Что там у классиков? Ах, обмануть меня не трудно! Я сам обманываться рад!
— Значит, ты подсовываешь ей плацебо? — спросила я.
— Да ну не. Там ж пачки тогда вскрытые будут, в пи…пень такое надо. Просто ее типа лечить отказались уже, бесполезняк, только обезбол, а я сказал, что достану, во, достал.
И я подумала: эта способность угрохать кучу денег на человека, которого не спасти, единственно на его надежду, отдает какой-то почти небесной чистотой.
А потом я вспомнила, что Толик угрохал кучу денег моих родителей.
Один-один.
— Вы любите ее?
— Конечно.
— Вы спите с ней?
— Ну.
— Зачем?
Толик молчал, грыз очередную сигарету. Не выглядело так, словно ему неловко. О моем вопросе Толик, казалось, забыл, во всяком случае, пока огонек его сигареты не потушила очередная капля дождя.
— Забычковалась, мать ее.
— Толик, зачем?
— Да потому что ей это нужно. Кому за продуктами ходить, кому, не знаю, собаку выгулять, а кому хер. Ей надо, а я могу это дать.
Он еще помолчал и добавил:
— Ну, и изголодался я по этому делу страшно. Мне тоже надо.
Уж не знаю, кому из них больше было надо.
Вы думаете, это единственная пошлая история про раковую больную в моей жизни? А вот и нет.
Как-то мой дядя Женя рассказывал мне, будучи, естественно, очень пьяным про Сюзанну.
С Сюзанной они познакомились в клубе, провели вместе три дня, трахаясь и долбая кокаин, после этого решили поехать за город к каким-то дядиным друзьям, на полпути они остановились, и, далее обстоятельства становятся загадочными, дядя увидел кровь в моче Сюзанны.
Не знаю уж, почему он смотрел на столь интимные процессы и был ли вовлечен в них сексуально, но перепугался не на шутку.
Он пошутил про месячные, на что Сюзанна с улыбкой ответила, что у нее уже год нет месячных.
Дядя сказал:
— А.
А Сюзанна сказала:
— У меня третья стадия рака почек.
Дядя сказал:
— А.
Сюзанна сказала:
— Решила провести последнее время с пользой.
Она так сказала "последнее время", будто речь шла как минимум об апокалипсисе. Хотя именно об апокалипсисе она и шла — ее крошечном, личном апокалипсисе.
Сюзанна сказала:
— Не хочу, умирая, пожалеть, что не развлеклась как следует.
Как оказалось, отрывная Сюзанна, способная снюхать грамм кокса за ночь, прежде наркотики не пробовала. И вообще работала в библиотеке.
В машине у дяди Жени она начала терять сознание.

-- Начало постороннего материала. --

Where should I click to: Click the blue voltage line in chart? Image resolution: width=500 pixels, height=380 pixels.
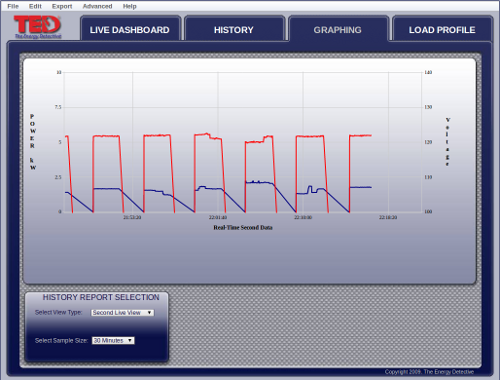coord(107,189)
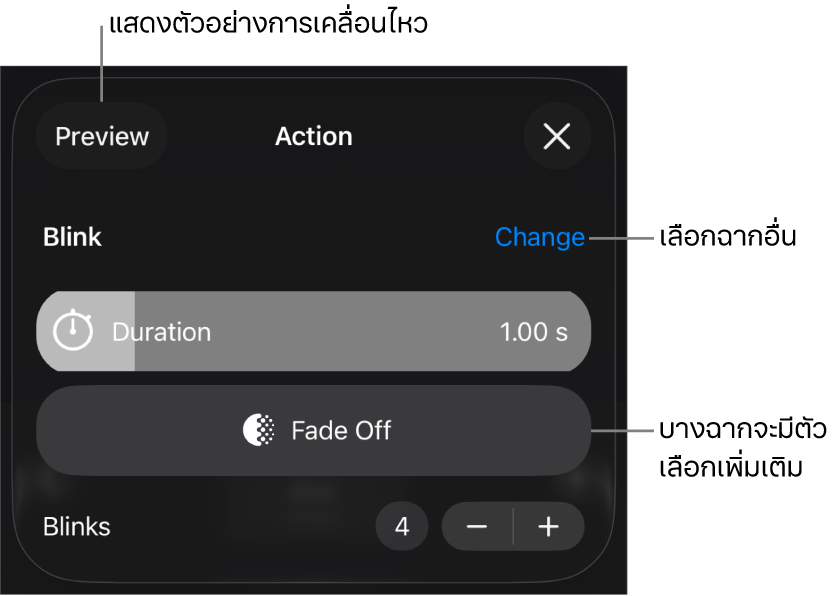Click the dotted half-circle fade icon
Image resolution: width=835 pixels, height=596 pixels.
coord(259,430)
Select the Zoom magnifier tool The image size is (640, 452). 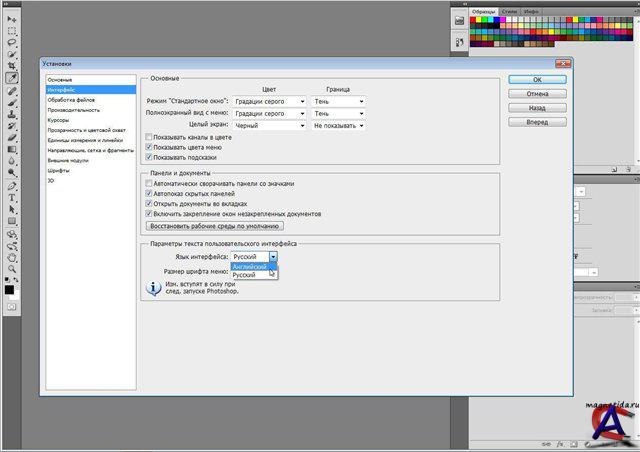click(12, 268)
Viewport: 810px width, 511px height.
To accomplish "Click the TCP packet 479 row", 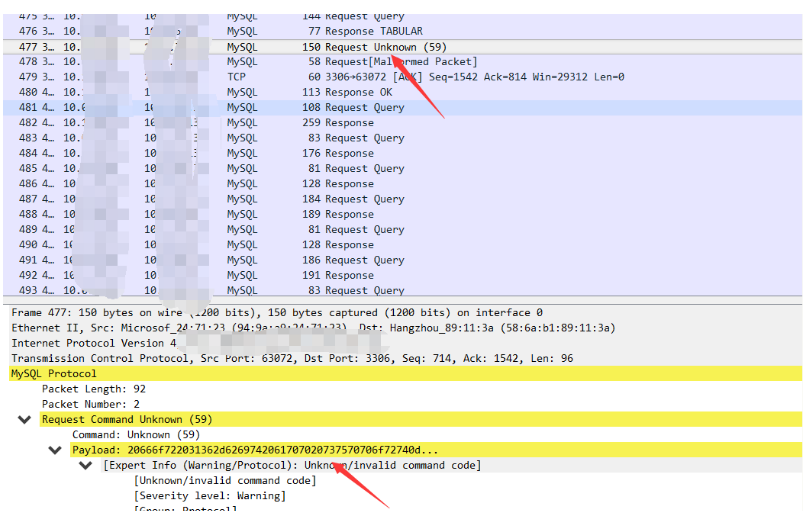I will coord(400,77).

Когда они приехали в больницу, выяснилось, что Сюзанне необходима пересадка почки. Дядя Женя крикнул, что готов отдать свою почку, такой он был человек. В крови у него, правда, нашли много чего из того, чем они с Сюзанной закидывались эти три дня.
Пока дядя Женя убеждал врачей сделать ему плазмафарез, Сюзанна умерла.
Выяснилось, что ее звали Лиза Водолазкина.